Structural basis of flagellar motility regulation by the MogR repressor and the GmaR antirepressor in Listeria monocytogenes
Author(s) -
So Yeon Cho,
Hye-Won Na,
Han Byeol Oh,
Yun Mi Kwak,
Wan Seok Song,
Sun Cheol Park,
Wook-Jong Jeon,
Hongbaek Cho,
ByungChul Oh,
Jeongho Park,
Seung Goo Kang,
GeunShik Lee,
Sungil Yoon
Publication year - 2022
Publication title -
nucleic acids research
Language(s) - English
Resource type - Journals
SCImago Journal Rank - 9.008
H-Index - 537
eISSN - 1362-4954
pISSN - 0305-1048
DOI - 10.1093/nar/gkac815
Subject(s) - flagellum , listeria monocytogenes , biology , repressor , microbiology and biotechnology , motility , function (biology) , gene , bacteria , gene expression , genetics
The pathogenic Listeria monocytogenes bacterium produces the flagellum as a locomotive organelle at or below 30°C outside the host, but it halts flagellar expression at 37°C inside the human host to evade the flagellum-induced immune response. Listeria monocytogenes GmaR is a thermosensor protein that coordinates flagellar expression by binding the master transcriptional repressor of flagellar genes (MogR) in a temperature-responsive manner.
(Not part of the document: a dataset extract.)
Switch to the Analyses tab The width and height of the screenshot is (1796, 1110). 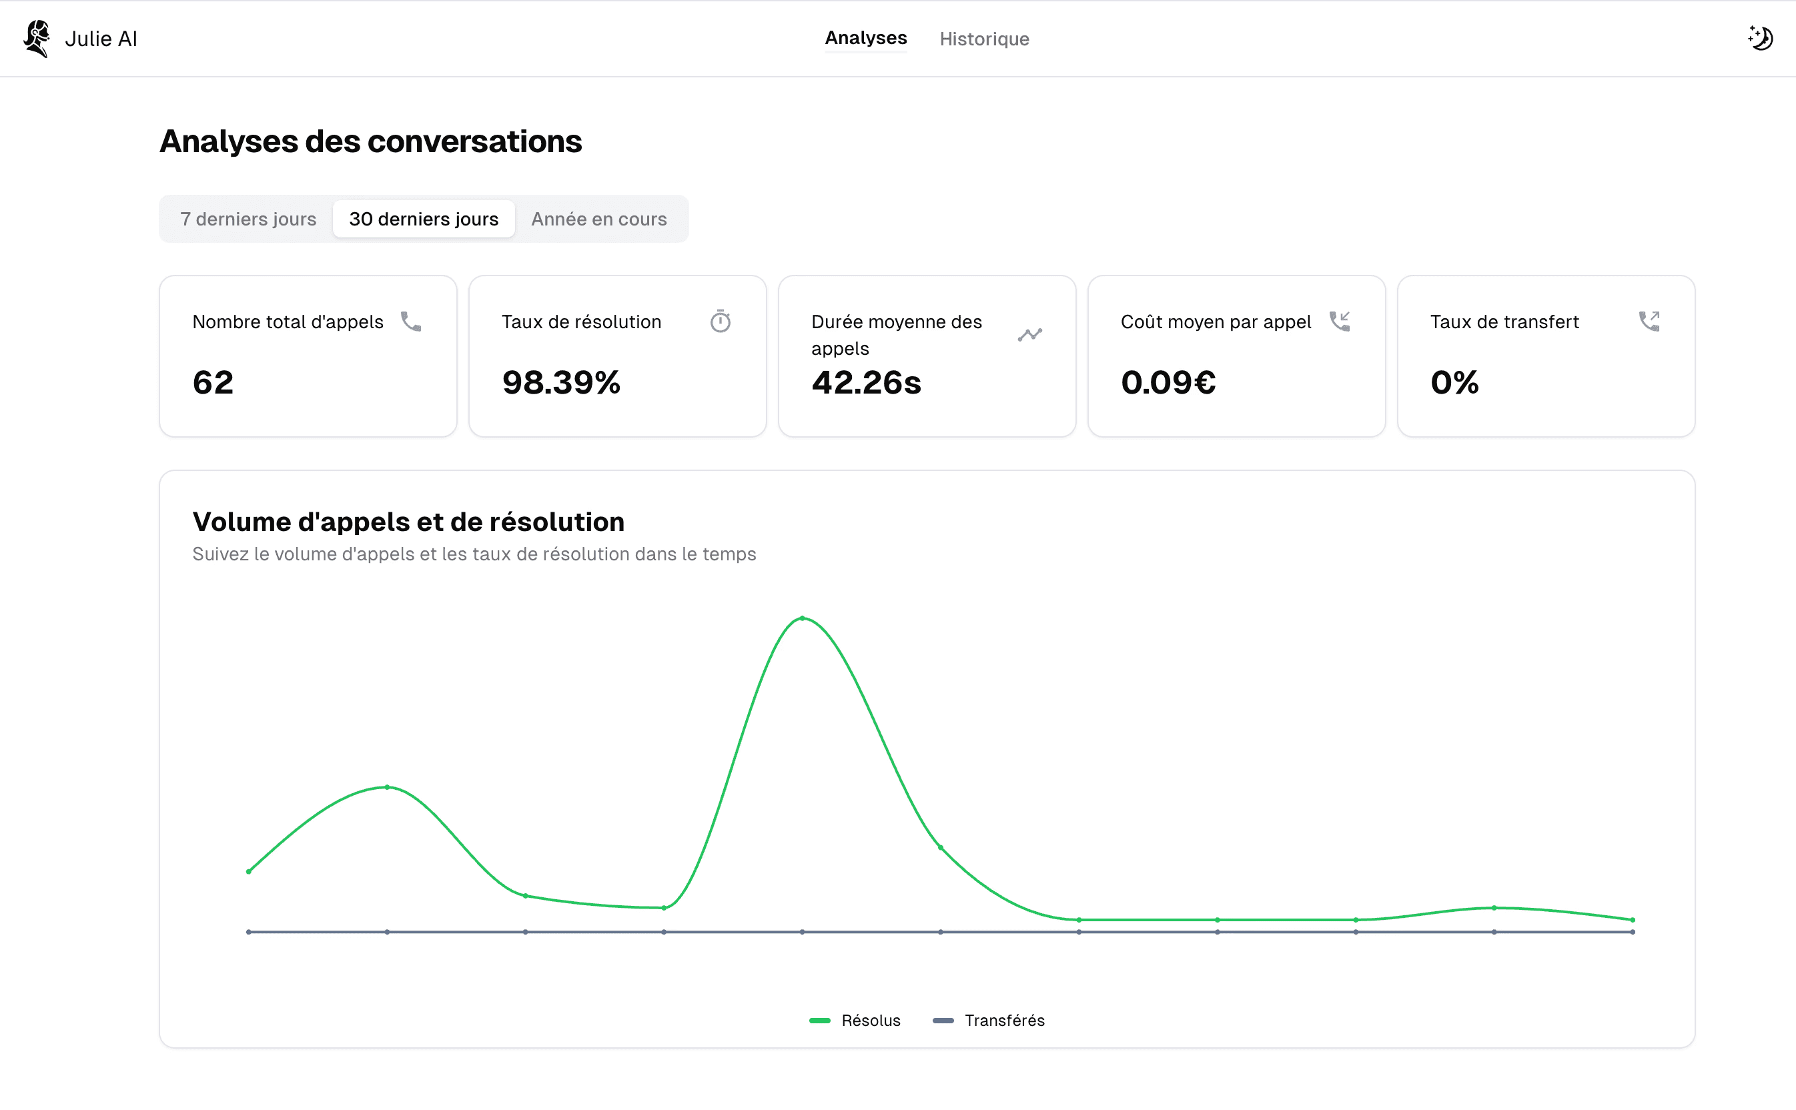point(866,38)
To understand the regulatory mechanism whereby GmaR exerts the antirepression activity on flagellar expression, we performed structural and mutational analyses of the GmaR-MogR system. At or below 30°C, GmaR exists as a functional monomer and forms a circularly enclosed multidomain structure via an interdomain interaction. GmaR in this conformation recognizes MogR using the C-terminal antirepressor domain in a unique dual binding mode and mediates the antirepressor function through direct competition and spatial restraint mechanisms. Surprisingly, at 37°C, GmaR rapidly forms autologous aggregates that are deficient in MogR neutralization capabilities.